March 15 workshop to discuss Minnesota Bigheaded carps risk assessment findings, management next steps
MAISRC researchers have completed a multifaceted, deliberative risk assessment for bigheaded (both silver and bighead) carps in Minnesota waters, the findings from which will be unveiled and discussed at an upcoming workshop.
The risk assessment included analysis by dozens of leaders in the field, including invasive carp researchers and managers from states where bigheaded carp are already established. The risk assessment focused on four watersheds – Minnesota River-Mankato, Nemadji River, Sand Hill River, and the Lower St. Croix River – and characterized the likelihood that bigheaded carps would establish there if introduced. The risk assessment also characterized the likely resulting abundance of carps in each watershed and the severity of potential adverse effects. Of all the potential adverse impacts from an invasion, the risk assessment concluded that the greatest threats are to gamefish, non-game fish, species diversity, and recreation.
“Conducting a risk assessment like this is important because people can sometimes get caught up either feeling apathetic or fearful when it comes to a complex problem like invasive species,” said researcher Adam Kokotovich. “We need to take a step back and really evaluate potential impacts in order to inform reasoned decision-making.”
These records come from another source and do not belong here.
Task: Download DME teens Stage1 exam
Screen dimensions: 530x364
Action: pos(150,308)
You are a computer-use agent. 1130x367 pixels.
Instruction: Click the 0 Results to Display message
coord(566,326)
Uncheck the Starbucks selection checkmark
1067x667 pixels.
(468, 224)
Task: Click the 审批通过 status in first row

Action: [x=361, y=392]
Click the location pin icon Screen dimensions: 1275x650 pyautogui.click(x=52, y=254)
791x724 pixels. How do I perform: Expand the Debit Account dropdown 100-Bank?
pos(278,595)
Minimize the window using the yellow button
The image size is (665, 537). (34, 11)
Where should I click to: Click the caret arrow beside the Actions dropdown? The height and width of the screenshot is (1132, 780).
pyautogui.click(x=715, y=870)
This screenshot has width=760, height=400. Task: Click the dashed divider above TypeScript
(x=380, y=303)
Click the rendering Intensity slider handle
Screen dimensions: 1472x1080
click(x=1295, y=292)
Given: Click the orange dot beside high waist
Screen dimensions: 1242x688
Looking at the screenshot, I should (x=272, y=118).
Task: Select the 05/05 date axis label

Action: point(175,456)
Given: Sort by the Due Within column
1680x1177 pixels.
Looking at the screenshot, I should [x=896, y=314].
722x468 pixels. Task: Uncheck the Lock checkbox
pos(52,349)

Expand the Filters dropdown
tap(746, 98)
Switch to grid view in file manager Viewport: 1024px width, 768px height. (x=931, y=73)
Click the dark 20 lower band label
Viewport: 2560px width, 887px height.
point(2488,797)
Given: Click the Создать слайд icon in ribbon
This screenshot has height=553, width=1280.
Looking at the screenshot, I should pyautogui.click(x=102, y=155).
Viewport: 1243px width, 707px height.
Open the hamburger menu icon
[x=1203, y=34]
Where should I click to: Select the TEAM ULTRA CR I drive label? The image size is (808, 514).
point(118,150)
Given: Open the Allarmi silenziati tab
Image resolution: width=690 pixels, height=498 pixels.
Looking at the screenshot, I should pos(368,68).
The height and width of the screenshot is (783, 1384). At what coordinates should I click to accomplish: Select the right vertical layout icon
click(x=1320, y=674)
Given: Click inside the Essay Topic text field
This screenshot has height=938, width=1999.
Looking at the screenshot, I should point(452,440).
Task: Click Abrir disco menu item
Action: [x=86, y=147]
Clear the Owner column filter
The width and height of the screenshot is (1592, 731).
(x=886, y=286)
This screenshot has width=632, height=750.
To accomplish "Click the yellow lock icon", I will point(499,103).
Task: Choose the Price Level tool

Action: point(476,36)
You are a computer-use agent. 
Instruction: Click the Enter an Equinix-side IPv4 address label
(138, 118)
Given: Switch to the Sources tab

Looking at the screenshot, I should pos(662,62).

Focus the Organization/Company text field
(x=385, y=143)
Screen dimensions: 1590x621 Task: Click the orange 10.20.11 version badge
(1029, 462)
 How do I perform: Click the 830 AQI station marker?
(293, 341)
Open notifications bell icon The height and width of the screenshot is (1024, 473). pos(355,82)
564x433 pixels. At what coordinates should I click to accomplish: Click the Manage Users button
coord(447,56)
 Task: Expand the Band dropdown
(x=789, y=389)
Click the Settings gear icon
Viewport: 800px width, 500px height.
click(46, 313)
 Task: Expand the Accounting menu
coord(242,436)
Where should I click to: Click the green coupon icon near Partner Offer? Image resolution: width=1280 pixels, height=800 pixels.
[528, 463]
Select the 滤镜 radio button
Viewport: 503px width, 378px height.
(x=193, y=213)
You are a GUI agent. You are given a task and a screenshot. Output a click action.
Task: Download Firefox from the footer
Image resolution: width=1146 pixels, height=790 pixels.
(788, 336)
The workshop provides an opportunity to hear the full findings of the risk assessment from the project’s lead researchers, and, equally important, an opportunity to discuss the implications of the findings with a broad group of stakeholders, decision-makers, researchers, resource managers and interested members of the public. Registration is free, but space is limited and RSVP is required. For more information about research on bigheaded carps at MAISRC, please click here.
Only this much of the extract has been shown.